As the campaign in Sicily neared completion the 31st MLF was withdrawn to Malta and then Bizerte where we came under US Navy orders (delivered by Lt. Douglas Fairbanks Jnr.)

"We start with Ventotene ...due west of Naples. As you probably know there is to be a big landing in the Gulf of Salerno. Four hours before that comes off we are to stage this little operation of our own. The object is to land a force of (US) Rangers, sixty strong who are to establish a fighter control station on the island. Another thing may interest you - Mussolini is thought to be hiding there!”

Other forces were to act as decoys to suggest that a landing was to be made north of Naples. Information about Ventotene was meagre and (in the dark) the harbour proved to be minute, the Rangers were landed and accomplished their first task. However, it is probably a blessing that the Germans had removed Benito Mussolini some time earlier, so the local Italian garrison were more willing to surrender than resist. Our opportunity to be famous passed but our tasks were far from complete.

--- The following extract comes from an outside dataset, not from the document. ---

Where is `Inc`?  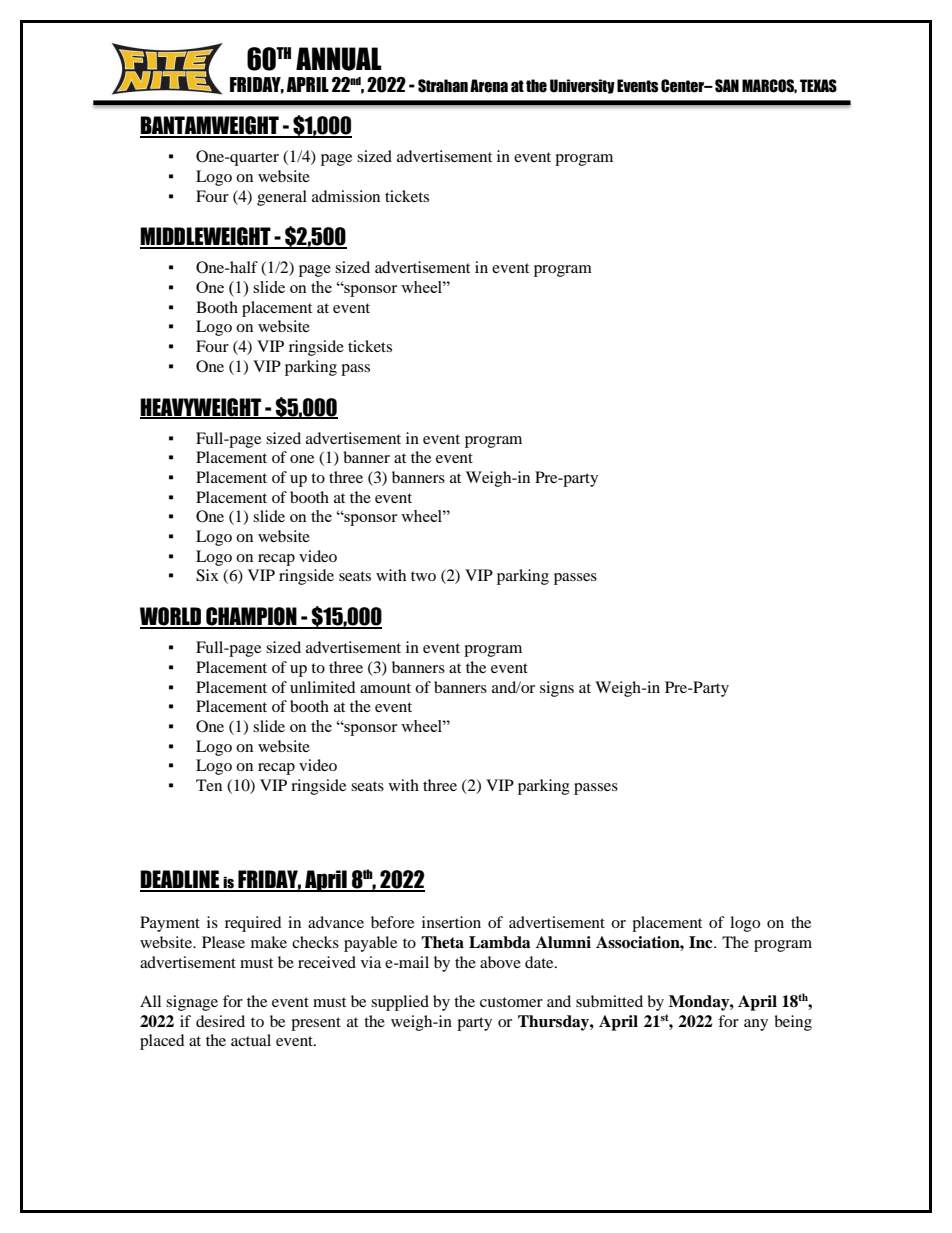 Inc is located at coordinates (702, 942).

We were soon intended to be based in Naples but, (as air raids were still occurring there) the NOIC (naval officer in charge) told us he did not want our petrol tanker in his harbour - wise man. We went in search of a suitable little harbour and found Porto d'Ischia, on the lovely (then) unspoilt island twin to Capri, but at the extremity of the northern arm of the Gulf of Naples. We were delighted to leave Naples, then in the throes of a typhus epidemic and a mist of DDT applied to everybody and everything. Ischia was heaven in comparison; the harbour fitted Coastal Forces perfectly. It was a circular volcano crater with an entrance to seaward but easily defended and well protected from weather. We were soon beginning to build CF Base Ischia and arrange repair slips. Our own rest and recreation facilities were soon available, with very memorable and very Neapolitan touches being given to music, food and drink.

We had to make several trips back to Messina to assist the build-up in Italy. Almost all were uneventful and navigation was easy even at night, as then active eruptions were causing fiery lava streaks down the cones of Vesuvius and Stromboli. These often provided running fixes over about 200 miles. Whether there was any connection with volcanic ash I know not, but I have never seen such vivid electrostatic displays of St Elmo's Fire and the electrostatic charges making the hair stand on end, as on those placid night sailings. One night when we were not in company, the hair stood on end for a different reason. All of a sudden we were exposed to a brilliant light charging at us and rising. At first collision seemed inevitable. Only just in time did we realize that it was an airborne searchlight, mounted in one of Coastal Command's `Leigh Light Wellingtons', which clearly suspected that we were a U Boat in need of bombs or depth charges. Fortunately the two-star Very Cartridge recognition signal got away just in time.

Advance on the land was slowed by the enemy's determined defence of Monte Cassino, so we were often called on to make smoke inshore of HMS Penelope if enemy fire got anywhere near her, as she bombarded shore targets. About this time we led the landing craft into the Anzio beachhead and later every other night escorted the two LST (Landing Ship Tank) which daily braved the artillery to land loaded lorries to dash up the beach. Until they emptied, we could lie-off out of artillery range until the night time return to Ischia. The water was shallow enough for us to set off one or two acoustic mines when we put the engines astern but we did not even get splashed!